Starting off with a bang is an understatement in this latest issue of what is quickly becoming one of my favourite Secret Wars tie-in. Marvel Zombies #2 starts off by rolling a MODOK down the cliff and /then/ the BANG comes. As before, Si Spurrier and Kev Walker are our tour guides in this second foray through the depths of the Deadlands, now joined by Guru-eFX on colors.

From this day forwards, this shall be the only name MODOK is known to me.

Captain Bollockhead is quite possibly the most brilliant two words in this issue.

This issue again focuses on Elsa and her still-mysterious companion Shuttup’s efforts to explore what’s far south of the Deadlands, all the while trying to keep their heads both figuratively and literally. Elsa’s bouts of daddy issues worming their way out into the present day is still a major part of this issue, with the occasional flashbacks interspersed with present-day sequences.

Ulysses Bloodstone, still a prime candidate for Father of the Aeon award.

Ulysses Bloodstone, still a prime candidate for Father of the Aeon award.

The zombie-mulching count in this issue is somewhat less than the last issue, with only one extended confrontation with several rotters and one off-screen (I would assume) fight with MODOC (Moribund Organism Designed Only for Cannibalism). Even with this, some of the best moments of the issue came from these encounters.

Elsa Bloodstone. Master monster hunter and professional sarcasm-slinger.

Elsa Bloodstone. Master monster hunter and professional sarcasm-slinger.

Reading more into the writing, it’s becoming more apparent that I think Elsa is trying to be /like/ her father, yet she tries to be better than him.
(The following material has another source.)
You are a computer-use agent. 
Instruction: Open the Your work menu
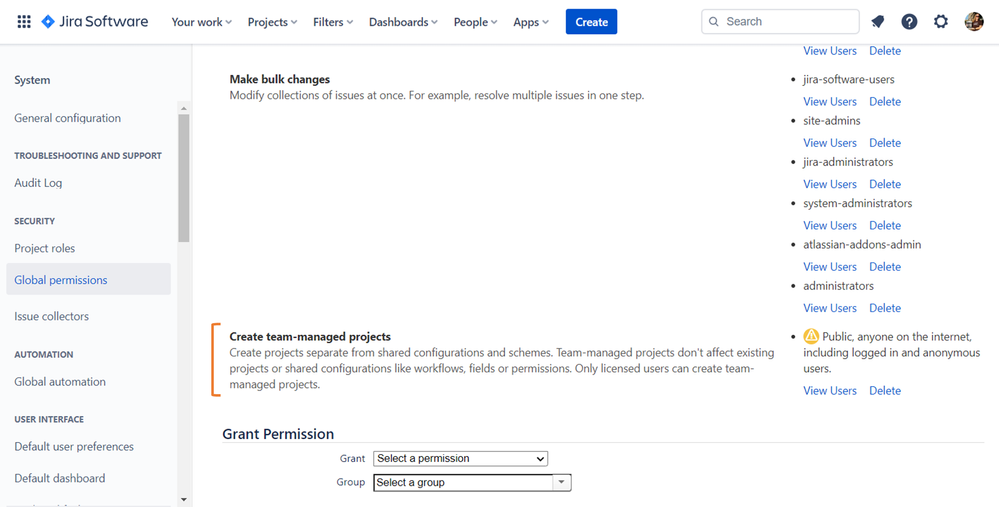(x=201, y=22)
She repeats his lessons as a mantra of sorts, yet she fits the interpretation to fit her needs, while disobeying the ones that she deems unsuitable to her personal values.

I also love how Elsa is slowly warming up to Shuttup, as much as she hates to let it show. It’s most evident at how her time with Shuttup has somewhat showed that under that tough exterior and the badmouthing she gives Shuttup constantly, she still cares for the kid. It’s a dynamic that I’d like to see explored even more in the next issues and how it develops Elsa.
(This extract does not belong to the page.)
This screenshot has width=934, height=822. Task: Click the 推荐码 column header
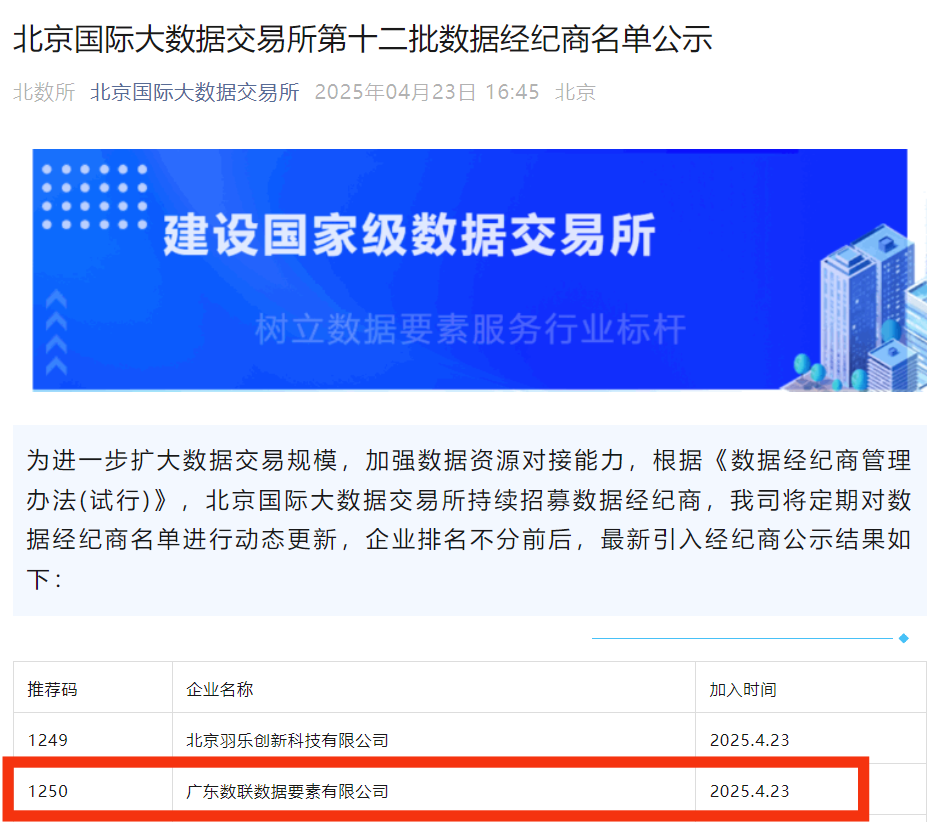point(52,689)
Yep. Definitely warming up to the kid a little bit.

Yep. Definitely warming up to the kid a little bit.

Having read Marvel Zombies 3 again this past week, I can safely say that Kev Walker is still as great as ever at drawing the undead. A rotting MODOC, a pair of flying zombified Saurons, and the whole sequence in the last three pages were standouts in an issue of standouts. Guru-eFX’s colors, much like D’armata’s, does an amazing job separating the present-day sequences from the flashbacks. A standout was the half-flashback panel, where it looked like Ulysses is yelling at Elsa. It’s such a powerful moment fitted into one panel, showing how his influence has really shaped the woman Elsa has become, and still casts a very huge shadow over her even in death.

This is what I call staying aHEAD of the curve.

This is what I call staying aHEAD of the curve.

My gripe about last issue’s pacing is almost nonexistent this time around, as the story moves at a nice pace. But this issue does leave us with even more questions than we started with. Just who (or what) is Shuttup and what’s so special about the kid? Who’s that mysterious figure stalking them for most of this issue? What role will [CENSORED] play later on in the series? I’m sure these will be answered in due time.

All in all, with the clever dialogue, wonderfully funny insults, stellar art, almost stomach-churning depictions of the undead, and more twists and turns than Elsa’s Sunday drive, this issue is yet another winner in my books. A must-read if you’re even remotely interested in Marvel Zombies, Elsa Bloodstone, or any story where a tough-as-shoe-leather heroine faces down impossible odds only with her wit and half a dozen bullets.

In the meantime, have a Carnage head!

In the meantime, have a Carnage head!

And somehow, this issue made me feel kinda bad for Ulysses, which I’m sure isn’t an easy thing to do.